Exercise prompt: Repeat the listing below word for word, stopping after the line that contains "Given: Open the API市场 top menu".

==*==

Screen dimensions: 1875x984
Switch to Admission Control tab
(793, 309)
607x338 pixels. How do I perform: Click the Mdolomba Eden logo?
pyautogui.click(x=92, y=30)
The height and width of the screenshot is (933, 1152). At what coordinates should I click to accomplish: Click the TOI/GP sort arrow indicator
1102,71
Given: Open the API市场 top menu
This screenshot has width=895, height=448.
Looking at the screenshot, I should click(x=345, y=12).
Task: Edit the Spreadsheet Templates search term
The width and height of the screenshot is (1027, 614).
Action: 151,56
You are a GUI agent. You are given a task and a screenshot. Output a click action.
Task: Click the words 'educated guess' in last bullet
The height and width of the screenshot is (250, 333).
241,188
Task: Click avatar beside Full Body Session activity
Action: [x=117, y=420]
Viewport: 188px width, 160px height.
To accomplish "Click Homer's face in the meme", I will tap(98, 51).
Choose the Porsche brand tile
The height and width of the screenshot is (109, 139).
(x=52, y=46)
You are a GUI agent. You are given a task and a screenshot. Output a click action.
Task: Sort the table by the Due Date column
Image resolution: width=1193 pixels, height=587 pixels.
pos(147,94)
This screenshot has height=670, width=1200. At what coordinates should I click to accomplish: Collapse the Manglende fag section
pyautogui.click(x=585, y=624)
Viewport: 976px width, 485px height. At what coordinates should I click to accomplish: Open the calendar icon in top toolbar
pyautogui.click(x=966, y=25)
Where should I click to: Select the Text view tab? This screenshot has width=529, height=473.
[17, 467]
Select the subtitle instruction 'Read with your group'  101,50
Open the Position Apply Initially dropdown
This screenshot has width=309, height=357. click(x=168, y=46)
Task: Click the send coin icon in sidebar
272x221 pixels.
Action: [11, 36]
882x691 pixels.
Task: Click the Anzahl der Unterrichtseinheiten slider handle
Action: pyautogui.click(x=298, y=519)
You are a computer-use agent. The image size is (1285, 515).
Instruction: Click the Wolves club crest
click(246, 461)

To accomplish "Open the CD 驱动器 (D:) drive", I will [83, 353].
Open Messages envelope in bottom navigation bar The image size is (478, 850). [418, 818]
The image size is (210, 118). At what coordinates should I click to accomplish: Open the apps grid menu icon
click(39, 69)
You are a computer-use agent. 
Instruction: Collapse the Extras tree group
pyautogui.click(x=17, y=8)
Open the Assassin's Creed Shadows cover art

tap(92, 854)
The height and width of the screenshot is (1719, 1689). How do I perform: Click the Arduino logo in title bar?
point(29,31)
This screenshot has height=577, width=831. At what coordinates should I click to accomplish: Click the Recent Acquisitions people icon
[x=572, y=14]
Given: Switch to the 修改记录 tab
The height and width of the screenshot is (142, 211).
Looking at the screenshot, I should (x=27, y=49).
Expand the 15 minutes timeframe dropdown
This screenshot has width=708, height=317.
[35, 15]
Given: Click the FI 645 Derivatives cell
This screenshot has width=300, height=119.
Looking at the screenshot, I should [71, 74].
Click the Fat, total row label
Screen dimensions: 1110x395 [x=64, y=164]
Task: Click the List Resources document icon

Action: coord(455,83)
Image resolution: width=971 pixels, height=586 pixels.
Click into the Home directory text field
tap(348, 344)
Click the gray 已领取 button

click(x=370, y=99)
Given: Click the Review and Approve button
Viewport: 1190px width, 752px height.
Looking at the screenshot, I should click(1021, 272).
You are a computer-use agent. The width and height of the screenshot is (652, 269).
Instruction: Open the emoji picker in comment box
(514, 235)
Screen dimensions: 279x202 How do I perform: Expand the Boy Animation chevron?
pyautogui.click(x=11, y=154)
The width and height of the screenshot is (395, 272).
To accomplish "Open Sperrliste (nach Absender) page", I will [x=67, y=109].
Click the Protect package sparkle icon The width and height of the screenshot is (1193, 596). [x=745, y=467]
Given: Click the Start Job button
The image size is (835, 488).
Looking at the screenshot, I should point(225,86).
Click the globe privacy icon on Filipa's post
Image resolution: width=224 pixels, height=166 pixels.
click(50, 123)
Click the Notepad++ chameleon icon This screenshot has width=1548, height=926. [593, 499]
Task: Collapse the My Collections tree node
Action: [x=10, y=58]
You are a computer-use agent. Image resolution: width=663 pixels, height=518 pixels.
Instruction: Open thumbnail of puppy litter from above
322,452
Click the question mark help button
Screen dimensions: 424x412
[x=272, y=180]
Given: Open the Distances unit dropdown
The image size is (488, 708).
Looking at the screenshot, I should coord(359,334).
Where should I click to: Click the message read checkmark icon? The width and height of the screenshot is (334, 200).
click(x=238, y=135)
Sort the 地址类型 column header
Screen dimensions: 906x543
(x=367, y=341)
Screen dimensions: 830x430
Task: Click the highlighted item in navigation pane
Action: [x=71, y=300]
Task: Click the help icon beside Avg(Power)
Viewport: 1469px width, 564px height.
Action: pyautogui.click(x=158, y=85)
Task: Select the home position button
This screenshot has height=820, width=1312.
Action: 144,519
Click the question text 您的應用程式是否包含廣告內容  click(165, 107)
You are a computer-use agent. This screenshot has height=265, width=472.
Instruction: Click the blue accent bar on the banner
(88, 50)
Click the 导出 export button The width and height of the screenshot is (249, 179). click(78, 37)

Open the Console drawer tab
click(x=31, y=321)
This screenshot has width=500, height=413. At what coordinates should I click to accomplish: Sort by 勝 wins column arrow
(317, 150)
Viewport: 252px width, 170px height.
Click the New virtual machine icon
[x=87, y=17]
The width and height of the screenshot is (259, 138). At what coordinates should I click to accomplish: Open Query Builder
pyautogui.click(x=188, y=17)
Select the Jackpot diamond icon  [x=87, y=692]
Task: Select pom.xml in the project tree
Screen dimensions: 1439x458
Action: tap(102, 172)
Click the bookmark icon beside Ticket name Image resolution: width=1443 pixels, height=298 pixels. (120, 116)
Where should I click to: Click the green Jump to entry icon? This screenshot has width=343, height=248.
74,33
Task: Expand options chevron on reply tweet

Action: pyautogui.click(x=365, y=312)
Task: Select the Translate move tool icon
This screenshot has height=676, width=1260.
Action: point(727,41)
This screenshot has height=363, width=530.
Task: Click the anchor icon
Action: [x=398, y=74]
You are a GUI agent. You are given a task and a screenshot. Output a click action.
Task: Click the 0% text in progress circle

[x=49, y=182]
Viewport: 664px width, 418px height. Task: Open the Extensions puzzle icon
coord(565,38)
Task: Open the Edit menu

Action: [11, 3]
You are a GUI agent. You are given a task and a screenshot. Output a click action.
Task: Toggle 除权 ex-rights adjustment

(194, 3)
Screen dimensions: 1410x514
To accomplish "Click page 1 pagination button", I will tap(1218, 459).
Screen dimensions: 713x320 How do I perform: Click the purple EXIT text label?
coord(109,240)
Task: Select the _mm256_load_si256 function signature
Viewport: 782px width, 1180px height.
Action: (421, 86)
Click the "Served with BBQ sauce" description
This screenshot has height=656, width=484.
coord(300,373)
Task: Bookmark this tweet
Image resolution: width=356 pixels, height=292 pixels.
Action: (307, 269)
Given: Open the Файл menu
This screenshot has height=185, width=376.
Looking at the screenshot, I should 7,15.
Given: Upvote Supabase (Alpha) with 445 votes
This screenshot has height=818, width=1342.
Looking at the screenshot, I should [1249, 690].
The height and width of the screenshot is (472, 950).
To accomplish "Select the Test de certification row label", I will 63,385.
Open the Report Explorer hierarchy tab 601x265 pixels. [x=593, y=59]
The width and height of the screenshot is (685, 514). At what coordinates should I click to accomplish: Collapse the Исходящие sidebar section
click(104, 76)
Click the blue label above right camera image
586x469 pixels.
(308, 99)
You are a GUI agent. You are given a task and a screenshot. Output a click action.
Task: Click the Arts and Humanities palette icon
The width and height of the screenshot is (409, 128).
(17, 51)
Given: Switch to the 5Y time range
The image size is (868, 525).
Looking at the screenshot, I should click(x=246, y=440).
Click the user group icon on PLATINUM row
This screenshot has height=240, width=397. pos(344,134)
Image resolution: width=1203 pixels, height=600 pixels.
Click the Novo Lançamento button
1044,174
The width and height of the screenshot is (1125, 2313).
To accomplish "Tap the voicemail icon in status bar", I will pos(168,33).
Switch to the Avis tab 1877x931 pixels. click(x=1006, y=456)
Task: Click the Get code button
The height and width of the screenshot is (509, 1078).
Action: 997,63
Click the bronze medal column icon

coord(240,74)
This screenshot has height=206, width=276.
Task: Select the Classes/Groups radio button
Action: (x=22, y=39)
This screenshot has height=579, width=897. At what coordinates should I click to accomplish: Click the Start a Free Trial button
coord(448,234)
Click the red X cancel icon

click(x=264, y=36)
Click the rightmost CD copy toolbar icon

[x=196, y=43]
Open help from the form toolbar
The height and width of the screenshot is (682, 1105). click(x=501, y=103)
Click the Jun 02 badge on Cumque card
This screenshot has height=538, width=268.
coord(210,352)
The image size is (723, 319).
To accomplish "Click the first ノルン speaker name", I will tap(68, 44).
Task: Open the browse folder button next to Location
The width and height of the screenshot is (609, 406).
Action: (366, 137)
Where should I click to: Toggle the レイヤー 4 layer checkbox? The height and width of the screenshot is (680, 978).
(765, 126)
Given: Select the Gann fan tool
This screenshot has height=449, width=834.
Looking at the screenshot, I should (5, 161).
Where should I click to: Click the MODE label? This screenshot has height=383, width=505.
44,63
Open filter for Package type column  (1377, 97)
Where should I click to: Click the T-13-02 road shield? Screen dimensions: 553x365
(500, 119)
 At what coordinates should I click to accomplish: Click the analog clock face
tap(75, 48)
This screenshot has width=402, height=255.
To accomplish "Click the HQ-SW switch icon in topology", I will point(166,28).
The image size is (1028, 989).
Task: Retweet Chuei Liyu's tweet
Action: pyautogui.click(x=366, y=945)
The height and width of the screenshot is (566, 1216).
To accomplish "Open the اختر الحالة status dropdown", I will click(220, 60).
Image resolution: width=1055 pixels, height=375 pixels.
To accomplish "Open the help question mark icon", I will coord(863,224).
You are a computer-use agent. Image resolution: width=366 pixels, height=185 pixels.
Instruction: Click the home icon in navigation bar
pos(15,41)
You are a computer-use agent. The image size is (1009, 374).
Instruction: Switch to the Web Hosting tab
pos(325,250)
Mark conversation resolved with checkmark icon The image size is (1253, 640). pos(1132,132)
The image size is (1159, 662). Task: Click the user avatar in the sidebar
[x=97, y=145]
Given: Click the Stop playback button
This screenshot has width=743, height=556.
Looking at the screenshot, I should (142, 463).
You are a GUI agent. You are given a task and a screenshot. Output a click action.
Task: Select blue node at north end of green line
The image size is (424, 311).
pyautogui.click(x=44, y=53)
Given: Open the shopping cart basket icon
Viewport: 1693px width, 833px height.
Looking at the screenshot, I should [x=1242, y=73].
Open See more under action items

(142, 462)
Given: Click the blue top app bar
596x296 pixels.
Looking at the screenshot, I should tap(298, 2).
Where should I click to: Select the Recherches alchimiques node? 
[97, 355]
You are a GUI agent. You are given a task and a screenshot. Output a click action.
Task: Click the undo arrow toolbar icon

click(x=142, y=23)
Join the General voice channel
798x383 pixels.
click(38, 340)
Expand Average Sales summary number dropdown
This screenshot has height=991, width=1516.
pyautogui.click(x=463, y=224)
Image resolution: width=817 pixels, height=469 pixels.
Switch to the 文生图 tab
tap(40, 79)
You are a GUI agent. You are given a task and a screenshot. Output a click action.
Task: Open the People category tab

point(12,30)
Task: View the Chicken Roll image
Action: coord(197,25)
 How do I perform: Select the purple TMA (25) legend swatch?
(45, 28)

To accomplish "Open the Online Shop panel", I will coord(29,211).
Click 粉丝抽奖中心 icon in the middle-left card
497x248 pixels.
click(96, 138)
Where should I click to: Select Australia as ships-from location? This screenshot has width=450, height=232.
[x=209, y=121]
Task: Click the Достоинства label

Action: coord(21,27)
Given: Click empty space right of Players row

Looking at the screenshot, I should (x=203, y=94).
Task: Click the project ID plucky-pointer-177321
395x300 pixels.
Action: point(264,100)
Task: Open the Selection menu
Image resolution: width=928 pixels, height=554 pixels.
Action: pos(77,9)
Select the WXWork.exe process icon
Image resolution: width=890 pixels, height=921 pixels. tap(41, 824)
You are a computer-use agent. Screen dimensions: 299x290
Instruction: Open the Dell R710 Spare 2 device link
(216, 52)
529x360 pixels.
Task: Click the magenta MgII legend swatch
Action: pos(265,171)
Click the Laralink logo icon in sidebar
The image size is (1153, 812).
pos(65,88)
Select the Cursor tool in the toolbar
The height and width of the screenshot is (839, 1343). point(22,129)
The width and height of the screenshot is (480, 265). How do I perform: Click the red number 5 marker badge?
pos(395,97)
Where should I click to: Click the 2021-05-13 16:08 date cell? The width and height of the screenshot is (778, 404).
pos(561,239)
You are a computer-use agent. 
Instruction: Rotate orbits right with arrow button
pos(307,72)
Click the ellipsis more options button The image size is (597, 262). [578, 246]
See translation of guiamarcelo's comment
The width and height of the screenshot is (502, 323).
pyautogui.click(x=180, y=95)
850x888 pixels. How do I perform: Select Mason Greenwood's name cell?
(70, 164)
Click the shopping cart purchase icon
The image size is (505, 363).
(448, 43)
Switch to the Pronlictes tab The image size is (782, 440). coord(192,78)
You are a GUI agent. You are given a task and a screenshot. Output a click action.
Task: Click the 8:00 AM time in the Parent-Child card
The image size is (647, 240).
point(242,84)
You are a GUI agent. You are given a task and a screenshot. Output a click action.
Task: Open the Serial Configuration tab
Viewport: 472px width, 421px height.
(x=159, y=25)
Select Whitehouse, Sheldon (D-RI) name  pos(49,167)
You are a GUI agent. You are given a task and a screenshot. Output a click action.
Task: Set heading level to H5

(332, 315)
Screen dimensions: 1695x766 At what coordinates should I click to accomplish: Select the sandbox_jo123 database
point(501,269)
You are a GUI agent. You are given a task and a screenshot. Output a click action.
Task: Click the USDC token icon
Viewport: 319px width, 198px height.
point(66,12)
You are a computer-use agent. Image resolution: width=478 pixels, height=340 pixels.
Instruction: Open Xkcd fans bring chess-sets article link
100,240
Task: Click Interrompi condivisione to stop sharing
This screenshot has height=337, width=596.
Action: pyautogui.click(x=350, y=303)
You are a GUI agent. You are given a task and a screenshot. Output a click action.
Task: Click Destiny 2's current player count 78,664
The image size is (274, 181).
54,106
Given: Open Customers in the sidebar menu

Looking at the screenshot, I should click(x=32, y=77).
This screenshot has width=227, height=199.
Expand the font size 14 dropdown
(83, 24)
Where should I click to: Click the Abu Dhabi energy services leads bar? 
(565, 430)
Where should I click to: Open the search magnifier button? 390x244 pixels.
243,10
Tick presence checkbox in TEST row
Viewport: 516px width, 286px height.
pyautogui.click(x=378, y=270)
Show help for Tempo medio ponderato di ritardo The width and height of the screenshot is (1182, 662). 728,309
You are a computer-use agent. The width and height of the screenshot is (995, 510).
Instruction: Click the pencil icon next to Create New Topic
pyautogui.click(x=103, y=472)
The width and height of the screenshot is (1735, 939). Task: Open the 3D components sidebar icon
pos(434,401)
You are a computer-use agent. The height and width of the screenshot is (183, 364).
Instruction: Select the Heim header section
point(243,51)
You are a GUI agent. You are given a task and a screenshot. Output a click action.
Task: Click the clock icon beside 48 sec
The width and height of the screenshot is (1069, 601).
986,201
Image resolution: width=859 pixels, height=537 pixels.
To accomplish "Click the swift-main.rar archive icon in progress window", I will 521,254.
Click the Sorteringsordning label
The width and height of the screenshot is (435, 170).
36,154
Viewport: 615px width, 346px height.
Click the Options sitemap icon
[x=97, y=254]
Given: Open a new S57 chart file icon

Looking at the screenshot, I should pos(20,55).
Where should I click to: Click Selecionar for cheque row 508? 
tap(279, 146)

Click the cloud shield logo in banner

==*==

Response to the exercise:
Screen dimensions: 1875x984
Switch to Admission Control tab
(793, 309)
607x338 pixels. How do I perform: Click the Mdolomba Eden logo?
pyautogui.click(x=92, y=30)
The height and width of the screenshot is (933, 1152). At what coordinates should I click to accomplish: Click the TOI/GP sort arrow indicator
1102,71
Given: Open the API市场 top menu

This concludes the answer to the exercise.